___ Input

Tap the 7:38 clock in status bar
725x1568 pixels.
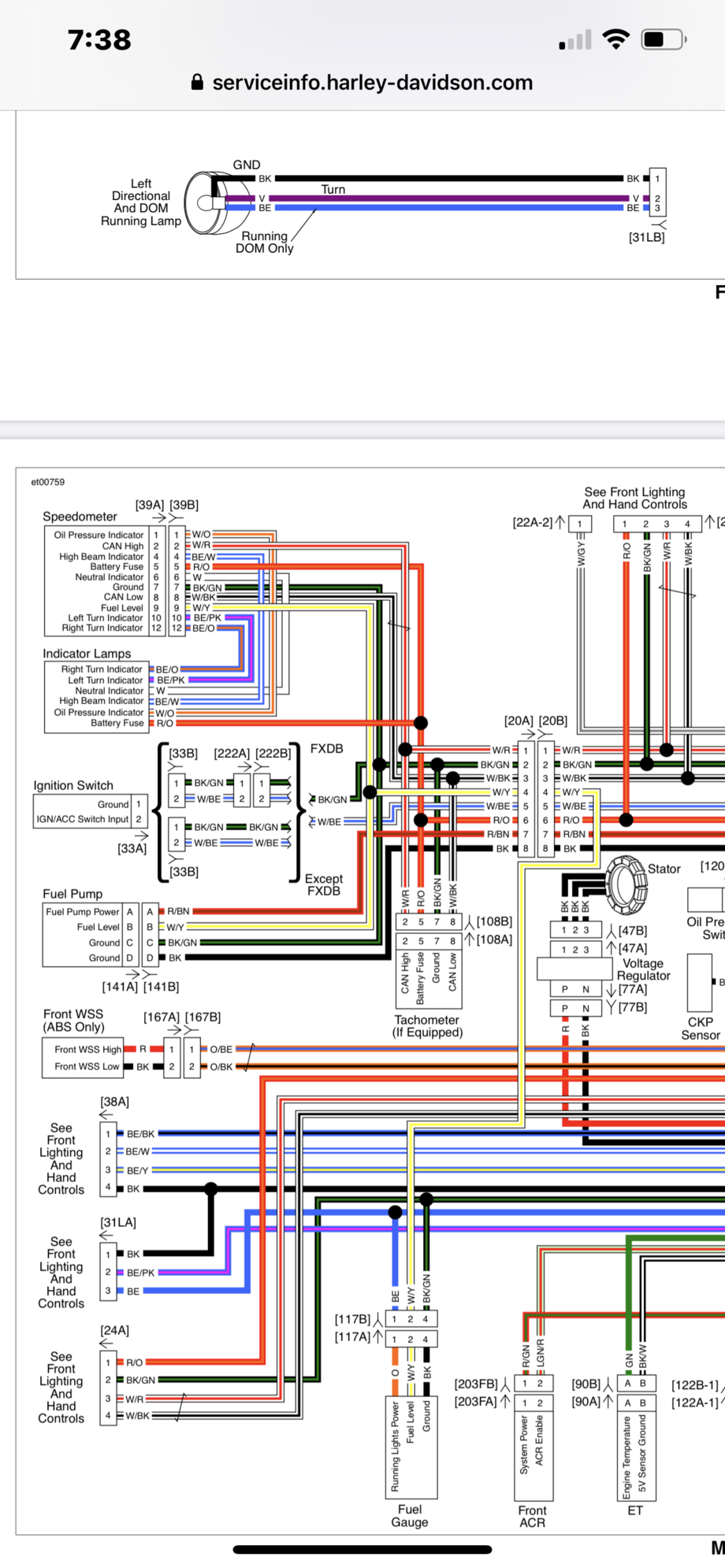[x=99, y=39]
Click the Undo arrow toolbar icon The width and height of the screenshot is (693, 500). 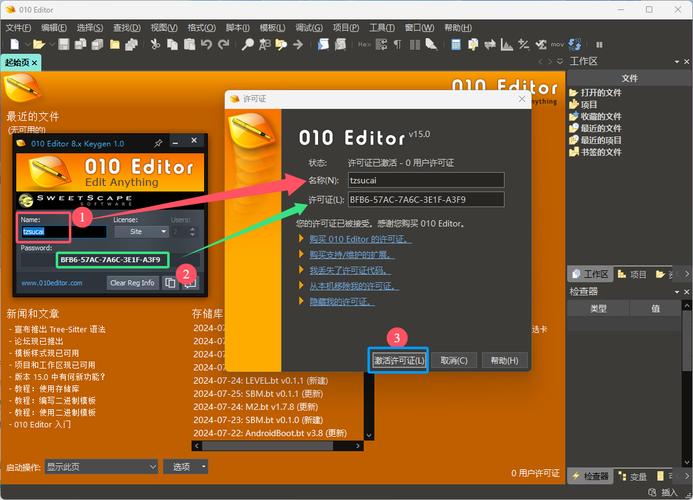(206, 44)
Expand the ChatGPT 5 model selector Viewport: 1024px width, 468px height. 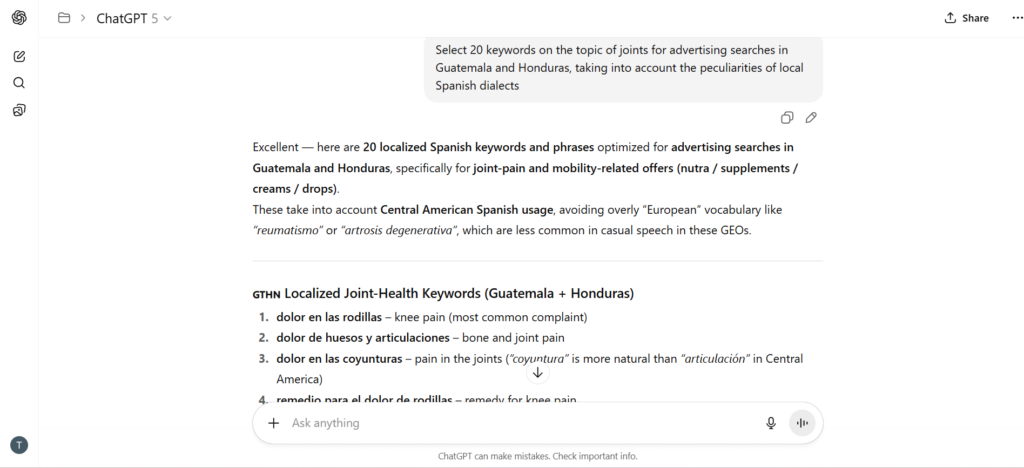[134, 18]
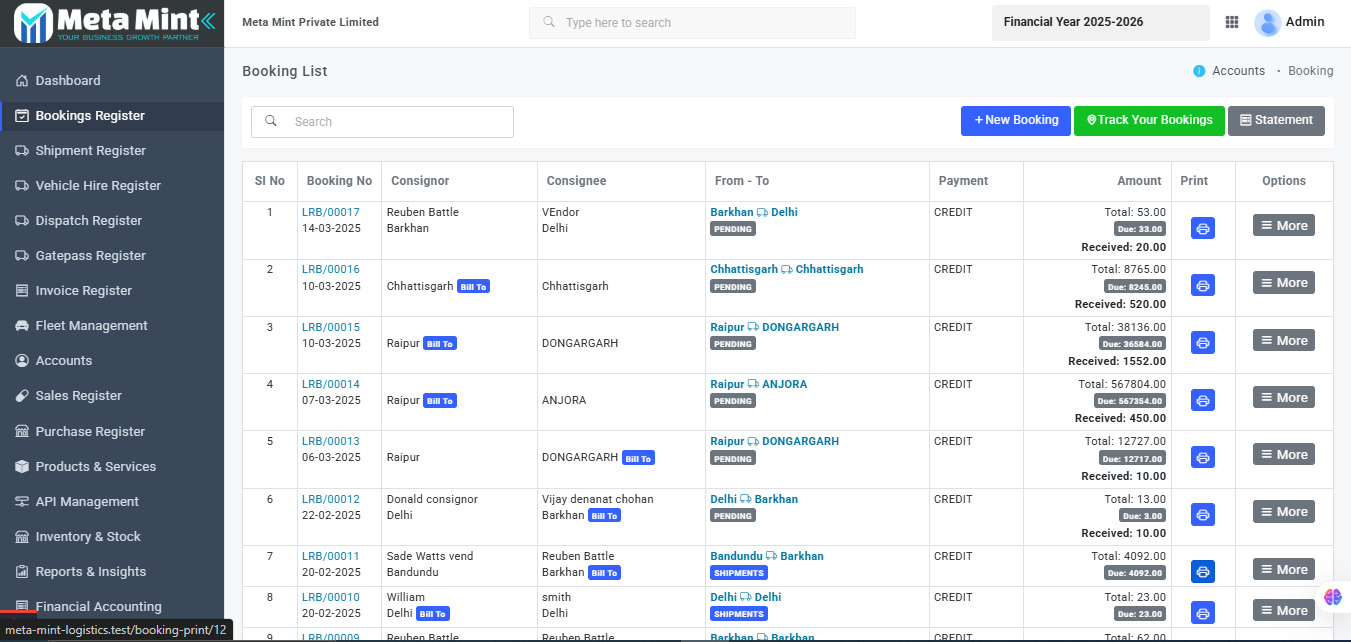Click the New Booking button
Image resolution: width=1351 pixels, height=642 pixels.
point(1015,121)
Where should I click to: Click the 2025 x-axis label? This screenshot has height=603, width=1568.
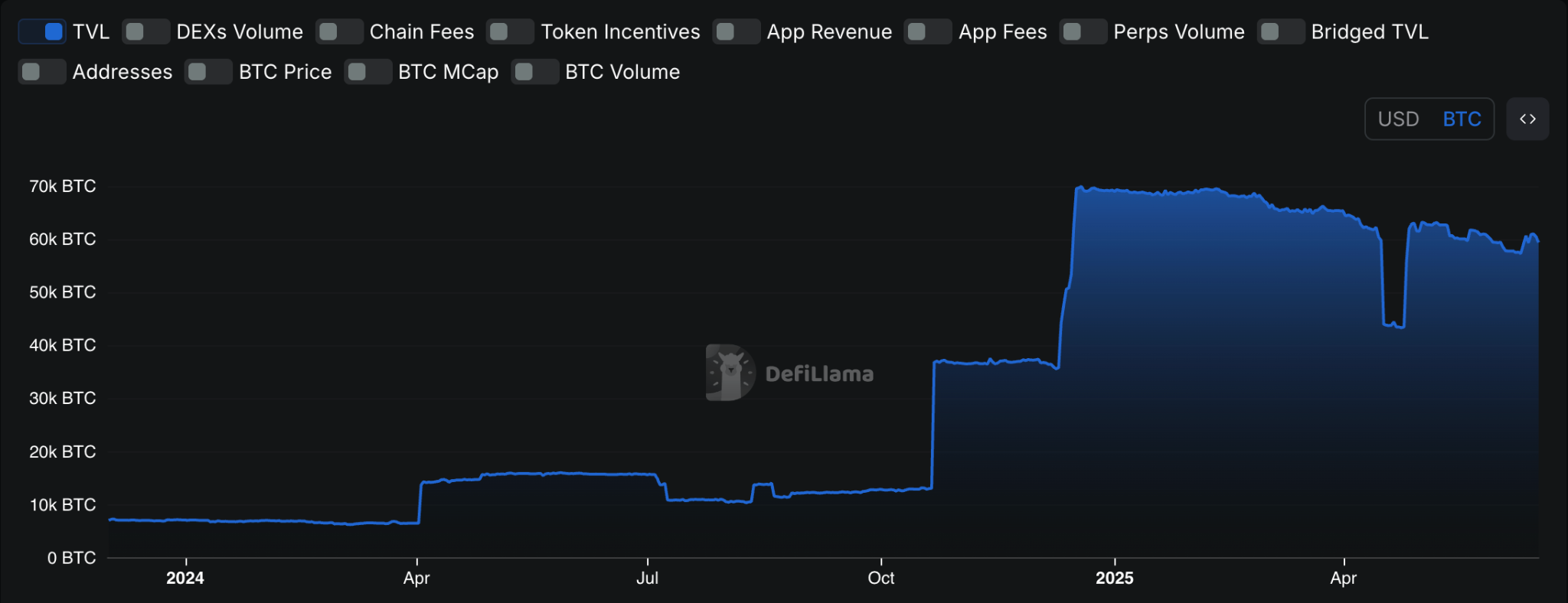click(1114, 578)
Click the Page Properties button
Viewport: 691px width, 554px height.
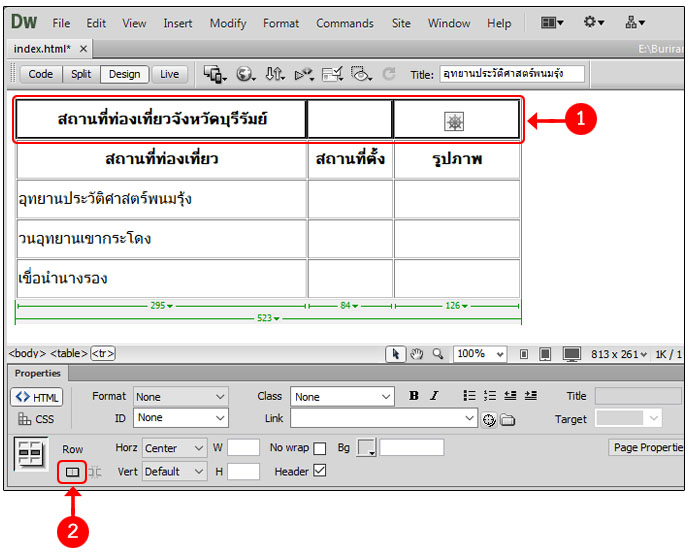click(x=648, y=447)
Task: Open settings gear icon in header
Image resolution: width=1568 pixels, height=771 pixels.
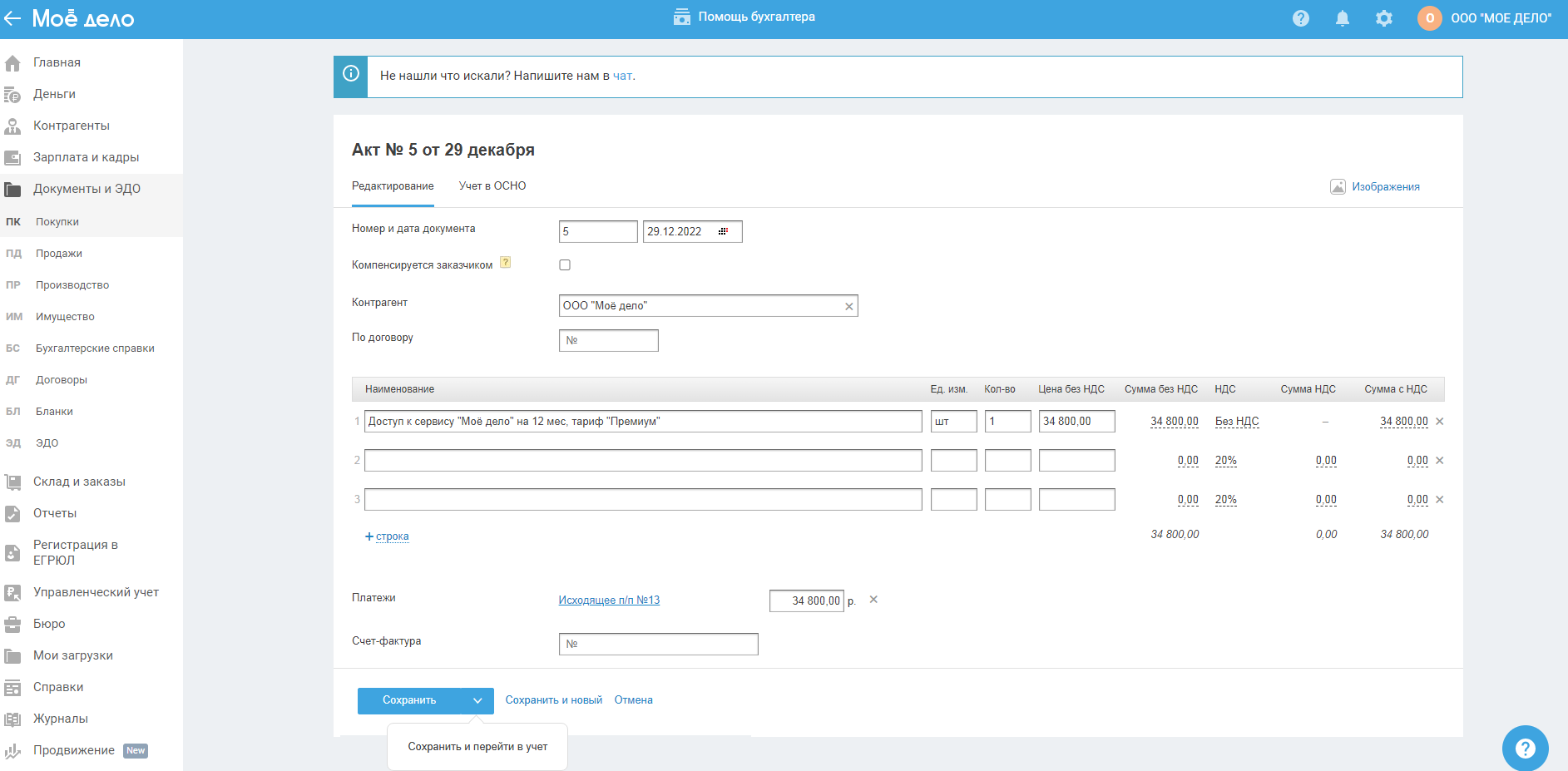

______

What to do
In the answer, retype exactly and only the lines from the one holding "Viewport: 691px width, 554px height." through the end of the listing, keeping both ends and dropping every picture.

Answer to the exercise
Viewport: 691px width, 554px height.
click(x=648, y=447)
Task: Open settings gear icon in header
Image resolution: width=1568 pixels, height=771 pixels.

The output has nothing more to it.